▶ _Document segment_
-=-=-=-=-
Skip to content

Named Entity Recognition

Bases: TextAPI

NamedEntityRecognitionAPI serves a Named Entity Recognition (NER) model using the Hugging Face transformers library. It is designed to recognize and classify named entities in text into predefined categories such as the names of persons, organizations, locations, expressions of times, quantities, monetary values, percentages, etc.

Attributes:

Name Type Description
model Any

The loaded NER model, typically a Hugging Face transformer model specialized for token classification.

tokenizer Any

The tokenizer for preprocessing text compatible with the loaded model.
-=-=-=-=-
Data entries
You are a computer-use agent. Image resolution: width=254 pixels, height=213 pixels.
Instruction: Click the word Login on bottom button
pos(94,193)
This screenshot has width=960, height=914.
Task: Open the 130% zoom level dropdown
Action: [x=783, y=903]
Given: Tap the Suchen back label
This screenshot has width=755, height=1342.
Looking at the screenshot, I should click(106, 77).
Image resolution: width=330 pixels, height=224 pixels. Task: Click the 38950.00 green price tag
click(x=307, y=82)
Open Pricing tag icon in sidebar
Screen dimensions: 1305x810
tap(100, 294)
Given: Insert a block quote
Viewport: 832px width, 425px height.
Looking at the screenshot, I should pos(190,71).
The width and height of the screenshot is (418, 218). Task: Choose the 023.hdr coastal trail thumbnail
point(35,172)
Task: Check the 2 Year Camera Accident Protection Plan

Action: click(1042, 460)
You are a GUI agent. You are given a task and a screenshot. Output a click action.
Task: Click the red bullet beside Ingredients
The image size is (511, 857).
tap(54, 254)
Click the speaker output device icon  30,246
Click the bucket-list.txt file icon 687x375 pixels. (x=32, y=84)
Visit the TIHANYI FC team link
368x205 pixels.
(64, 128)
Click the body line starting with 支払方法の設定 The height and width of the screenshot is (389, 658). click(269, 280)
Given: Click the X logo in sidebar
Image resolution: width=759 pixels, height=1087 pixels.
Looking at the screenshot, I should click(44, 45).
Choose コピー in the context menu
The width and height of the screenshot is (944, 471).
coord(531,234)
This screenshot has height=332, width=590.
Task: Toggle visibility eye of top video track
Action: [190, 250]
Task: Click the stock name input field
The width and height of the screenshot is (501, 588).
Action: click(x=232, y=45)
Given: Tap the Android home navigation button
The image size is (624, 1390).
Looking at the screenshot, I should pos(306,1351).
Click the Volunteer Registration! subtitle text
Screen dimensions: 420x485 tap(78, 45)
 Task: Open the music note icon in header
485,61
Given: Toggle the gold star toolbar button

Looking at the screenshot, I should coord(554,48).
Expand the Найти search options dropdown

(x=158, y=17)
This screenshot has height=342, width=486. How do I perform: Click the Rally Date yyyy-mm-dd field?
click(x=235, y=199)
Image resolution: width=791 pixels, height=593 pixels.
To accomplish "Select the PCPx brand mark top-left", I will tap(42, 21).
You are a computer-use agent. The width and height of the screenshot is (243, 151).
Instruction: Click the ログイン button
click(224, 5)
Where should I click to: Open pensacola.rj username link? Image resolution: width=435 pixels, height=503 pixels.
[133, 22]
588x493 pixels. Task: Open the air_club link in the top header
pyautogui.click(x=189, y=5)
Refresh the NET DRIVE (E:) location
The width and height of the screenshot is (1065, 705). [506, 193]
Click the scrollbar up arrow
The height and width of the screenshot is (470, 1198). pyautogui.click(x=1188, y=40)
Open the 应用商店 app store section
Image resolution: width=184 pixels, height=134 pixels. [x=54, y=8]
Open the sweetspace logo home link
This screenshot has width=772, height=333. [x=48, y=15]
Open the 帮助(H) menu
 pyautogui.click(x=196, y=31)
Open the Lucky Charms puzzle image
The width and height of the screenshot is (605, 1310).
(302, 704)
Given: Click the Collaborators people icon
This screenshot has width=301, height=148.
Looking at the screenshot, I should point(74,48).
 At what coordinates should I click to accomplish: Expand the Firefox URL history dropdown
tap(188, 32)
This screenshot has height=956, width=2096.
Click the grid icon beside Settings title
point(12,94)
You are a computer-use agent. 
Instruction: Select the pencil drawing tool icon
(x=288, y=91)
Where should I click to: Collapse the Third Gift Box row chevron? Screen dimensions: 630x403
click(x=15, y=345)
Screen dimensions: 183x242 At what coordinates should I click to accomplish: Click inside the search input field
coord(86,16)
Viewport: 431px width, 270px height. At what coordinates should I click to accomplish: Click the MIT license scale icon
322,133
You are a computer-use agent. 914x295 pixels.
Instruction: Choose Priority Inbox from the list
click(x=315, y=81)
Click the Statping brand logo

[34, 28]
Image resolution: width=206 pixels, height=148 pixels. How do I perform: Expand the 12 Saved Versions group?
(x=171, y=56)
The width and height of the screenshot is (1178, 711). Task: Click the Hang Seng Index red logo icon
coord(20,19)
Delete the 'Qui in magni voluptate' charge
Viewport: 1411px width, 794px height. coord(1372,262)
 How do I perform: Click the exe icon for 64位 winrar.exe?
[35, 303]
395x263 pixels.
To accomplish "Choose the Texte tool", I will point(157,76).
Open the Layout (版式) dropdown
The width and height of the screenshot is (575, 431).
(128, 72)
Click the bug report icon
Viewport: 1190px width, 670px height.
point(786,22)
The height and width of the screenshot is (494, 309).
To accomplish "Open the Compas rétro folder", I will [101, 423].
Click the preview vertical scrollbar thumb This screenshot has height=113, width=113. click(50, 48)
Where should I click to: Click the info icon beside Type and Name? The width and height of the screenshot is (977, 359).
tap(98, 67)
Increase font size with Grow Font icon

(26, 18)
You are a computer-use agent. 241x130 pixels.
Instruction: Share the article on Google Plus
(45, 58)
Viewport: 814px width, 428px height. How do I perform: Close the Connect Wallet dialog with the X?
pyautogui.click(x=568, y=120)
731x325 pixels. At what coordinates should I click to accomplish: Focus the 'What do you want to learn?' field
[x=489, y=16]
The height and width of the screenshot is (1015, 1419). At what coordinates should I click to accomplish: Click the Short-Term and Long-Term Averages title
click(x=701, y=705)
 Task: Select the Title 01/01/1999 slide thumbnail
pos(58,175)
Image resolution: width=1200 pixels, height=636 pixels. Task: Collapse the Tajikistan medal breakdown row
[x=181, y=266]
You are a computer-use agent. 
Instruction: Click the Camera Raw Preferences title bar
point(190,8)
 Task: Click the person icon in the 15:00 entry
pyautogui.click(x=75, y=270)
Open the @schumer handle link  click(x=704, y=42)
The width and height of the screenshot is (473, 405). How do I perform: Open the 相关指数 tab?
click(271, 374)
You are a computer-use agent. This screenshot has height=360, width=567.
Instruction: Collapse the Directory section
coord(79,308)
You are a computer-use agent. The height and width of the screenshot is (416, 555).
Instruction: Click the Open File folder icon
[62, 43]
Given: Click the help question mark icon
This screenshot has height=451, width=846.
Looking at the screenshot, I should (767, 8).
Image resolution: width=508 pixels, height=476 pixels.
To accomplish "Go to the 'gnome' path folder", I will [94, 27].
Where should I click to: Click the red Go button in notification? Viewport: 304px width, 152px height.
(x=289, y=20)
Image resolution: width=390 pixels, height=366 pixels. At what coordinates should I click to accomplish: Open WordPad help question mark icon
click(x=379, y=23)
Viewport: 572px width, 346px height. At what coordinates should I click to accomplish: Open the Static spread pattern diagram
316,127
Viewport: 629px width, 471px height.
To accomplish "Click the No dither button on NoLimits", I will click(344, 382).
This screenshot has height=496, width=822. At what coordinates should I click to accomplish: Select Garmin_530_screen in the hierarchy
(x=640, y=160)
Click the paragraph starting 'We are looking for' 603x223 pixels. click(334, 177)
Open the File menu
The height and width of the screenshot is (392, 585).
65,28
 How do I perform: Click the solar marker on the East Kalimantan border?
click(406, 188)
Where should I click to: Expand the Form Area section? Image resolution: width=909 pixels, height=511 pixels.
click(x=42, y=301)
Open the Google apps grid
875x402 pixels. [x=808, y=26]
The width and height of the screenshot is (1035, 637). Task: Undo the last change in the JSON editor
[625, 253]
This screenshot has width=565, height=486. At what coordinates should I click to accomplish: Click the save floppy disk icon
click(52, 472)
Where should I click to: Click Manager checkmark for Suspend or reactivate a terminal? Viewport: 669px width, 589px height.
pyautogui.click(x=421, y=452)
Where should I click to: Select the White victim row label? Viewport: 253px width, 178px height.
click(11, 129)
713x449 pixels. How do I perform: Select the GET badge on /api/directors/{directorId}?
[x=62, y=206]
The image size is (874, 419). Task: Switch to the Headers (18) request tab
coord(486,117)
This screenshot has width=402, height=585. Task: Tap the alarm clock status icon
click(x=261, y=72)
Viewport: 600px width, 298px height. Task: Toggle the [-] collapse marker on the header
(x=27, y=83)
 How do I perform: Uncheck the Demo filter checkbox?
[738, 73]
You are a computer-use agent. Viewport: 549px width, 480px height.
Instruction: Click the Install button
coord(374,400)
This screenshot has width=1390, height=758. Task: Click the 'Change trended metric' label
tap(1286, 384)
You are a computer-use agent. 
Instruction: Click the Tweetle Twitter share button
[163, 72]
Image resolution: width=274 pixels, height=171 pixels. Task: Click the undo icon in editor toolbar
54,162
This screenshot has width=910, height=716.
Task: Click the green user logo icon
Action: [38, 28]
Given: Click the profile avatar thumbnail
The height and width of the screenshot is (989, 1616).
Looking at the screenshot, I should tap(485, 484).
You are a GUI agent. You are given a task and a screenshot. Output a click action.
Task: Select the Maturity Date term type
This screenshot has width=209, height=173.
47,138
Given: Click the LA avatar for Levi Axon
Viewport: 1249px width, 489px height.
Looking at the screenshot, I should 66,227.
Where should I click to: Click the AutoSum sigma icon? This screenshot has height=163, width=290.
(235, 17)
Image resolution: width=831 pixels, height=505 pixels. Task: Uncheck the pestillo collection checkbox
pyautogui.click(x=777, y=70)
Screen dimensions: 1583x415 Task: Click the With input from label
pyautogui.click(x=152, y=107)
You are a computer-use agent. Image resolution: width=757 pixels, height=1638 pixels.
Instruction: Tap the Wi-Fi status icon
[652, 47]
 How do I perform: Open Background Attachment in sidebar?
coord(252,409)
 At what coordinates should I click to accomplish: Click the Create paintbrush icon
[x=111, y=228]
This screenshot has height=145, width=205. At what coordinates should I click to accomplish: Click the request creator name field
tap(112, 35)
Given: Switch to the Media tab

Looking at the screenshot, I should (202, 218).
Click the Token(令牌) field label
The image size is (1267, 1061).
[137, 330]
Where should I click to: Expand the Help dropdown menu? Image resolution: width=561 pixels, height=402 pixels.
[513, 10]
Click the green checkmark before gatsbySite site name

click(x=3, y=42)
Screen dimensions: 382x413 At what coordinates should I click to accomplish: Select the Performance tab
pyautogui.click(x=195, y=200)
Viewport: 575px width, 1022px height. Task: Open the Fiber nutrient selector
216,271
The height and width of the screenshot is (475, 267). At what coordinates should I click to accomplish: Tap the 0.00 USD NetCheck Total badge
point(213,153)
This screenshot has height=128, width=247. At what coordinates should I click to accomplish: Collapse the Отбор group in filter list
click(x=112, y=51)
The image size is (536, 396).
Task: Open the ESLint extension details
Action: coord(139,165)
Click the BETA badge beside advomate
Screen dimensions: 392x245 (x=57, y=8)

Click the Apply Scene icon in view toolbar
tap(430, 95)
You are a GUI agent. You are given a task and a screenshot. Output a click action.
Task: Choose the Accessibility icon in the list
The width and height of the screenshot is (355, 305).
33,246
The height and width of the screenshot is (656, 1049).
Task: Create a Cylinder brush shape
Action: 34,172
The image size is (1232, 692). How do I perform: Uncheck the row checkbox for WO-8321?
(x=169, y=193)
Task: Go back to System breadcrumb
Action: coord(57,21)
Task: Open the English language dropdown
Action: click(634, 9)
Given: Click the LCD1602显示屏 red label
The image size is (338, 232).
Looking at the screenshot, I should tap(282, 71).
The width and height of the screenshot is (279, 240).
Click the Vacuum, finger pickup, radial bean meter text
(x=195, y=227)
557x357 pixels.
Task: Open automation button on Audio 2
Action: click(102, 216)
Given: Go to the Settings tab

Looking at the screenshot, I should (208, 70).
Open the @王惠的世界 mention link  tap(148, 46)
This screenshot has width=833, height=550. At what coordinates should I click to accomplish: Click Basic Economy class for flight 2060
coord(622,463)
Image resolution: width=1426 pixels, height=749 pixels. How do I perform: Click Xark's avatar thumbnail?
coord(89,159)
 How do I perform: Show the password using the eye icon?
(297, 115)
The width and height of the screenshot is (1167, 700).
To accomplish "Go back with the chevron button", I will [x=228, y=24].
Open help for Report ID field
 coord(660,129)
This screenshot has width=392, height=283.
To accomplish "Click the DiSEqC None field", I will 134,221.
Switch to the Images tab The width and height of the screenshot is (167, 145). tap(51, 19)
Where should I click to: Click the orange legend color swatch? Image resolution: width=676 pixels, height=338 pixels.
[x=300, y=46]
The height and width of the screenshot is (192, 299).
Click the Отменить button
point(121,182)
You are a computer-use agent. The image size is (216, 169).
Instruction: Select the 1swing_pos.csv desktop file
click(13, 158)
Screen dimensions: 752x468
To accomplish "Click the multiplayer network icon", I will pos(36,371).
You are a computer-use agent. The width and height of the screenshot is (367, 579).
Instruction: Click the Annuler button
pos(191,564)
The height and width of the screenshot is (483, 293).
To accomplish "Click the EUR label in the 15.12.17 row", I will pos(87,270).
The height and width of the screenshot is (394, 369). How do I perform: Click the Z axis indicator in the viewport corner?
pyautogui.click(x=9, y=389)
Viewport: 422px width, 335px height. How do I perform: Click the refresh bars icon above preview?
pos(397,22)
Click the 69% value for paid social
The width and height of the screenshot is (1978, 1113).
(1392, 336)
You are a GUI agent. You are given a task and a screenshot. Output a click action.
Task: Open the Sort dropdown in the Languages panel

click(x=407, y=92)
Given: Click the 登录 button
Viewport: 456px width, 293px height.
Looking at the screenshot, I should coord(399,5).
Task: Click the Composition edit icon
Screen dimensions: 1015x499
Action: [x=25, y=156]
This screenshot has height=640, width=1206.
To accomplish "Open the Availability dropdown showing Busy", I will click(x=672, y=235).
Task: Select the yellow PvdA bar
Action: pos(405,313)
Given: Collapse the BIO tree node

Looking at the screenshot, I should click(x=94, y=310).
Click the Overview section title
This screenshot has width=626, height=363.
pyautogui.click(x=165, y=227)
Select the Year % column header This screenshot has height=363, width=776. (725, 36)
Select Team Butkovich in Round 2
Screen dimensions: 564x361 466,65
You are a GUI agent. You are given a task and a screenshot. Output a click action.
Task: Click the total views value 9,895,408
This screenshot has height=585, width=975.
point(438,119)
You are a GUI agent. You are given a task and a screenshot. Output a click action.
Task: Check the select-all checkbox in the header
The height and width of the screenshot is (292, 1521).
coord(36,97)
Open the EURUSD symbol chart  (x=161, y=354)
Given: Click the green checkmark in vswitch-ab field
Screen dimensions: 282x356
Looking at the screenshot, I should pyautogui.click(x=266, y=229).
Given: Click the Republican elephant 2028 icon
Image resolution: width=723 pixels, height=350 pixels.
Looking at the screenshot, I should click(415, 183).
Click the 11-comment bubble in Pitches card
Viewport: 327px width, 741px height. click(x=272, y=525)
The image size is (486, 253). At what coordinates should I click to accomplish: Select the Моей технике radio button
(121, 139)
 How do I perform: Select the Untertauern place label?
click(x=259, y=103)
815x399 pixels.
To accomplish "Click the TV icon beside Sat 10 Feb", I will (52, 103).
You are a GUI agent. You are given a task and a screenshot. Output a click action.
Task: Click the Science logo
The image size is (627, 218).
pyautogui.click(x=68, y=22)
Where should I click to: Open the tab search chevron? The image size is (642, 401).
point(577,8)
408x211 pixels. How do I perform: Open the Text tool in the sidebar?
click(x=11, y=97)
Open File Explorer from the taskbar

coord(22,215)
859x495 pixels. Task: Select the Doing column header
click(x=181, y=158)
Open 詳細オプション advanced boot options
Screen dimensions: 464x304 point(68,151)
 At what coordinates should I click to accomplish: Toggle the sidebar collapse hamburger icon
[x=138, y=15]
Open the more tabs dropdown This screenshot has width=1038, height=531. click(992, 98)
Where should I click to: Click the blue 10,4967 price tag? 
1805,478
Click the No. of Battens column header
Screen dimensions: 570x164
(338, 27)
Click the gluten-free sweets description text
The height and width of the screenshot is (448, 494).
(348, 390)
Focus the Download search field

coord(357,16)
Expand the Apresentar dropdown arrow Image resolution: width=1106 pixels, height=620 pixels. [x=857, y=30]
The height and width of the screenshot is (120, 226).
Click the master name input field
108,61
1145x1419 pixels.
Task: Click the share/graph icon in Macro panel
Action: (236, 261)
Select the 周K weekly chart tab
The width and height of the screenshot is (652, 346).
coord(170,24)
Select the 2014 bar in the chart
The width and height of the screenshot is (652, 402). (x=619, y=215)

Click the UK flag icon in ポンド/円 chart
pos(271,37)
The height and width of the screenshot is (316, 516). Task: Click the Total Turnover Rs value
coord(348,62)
-=-=-=-=-
▶ _Work instruction 1_
In the Named Entity Recognition page, write out the stretch from "NamedEntityRecognitionAPI serves a" through "values, percentages, etc." word for word.
▶ _Work instruction 2_
According to the Named Entity Recognition page, which library does NamedEntityRecognitionAPI use to serve its model?

▶ _Task result 1_
NamedEntityRecognitionAPI serves a Named Entity Recognition (NER) model using the Hugging Face transformers library. It is designed to recognize and classify named entities in text into predefined categories such as the names of persons, organizations, locations, expressions of times, quantities, monetary values, percentages, etc.

▶ _Task result 2_
The Hugging Face transformers library.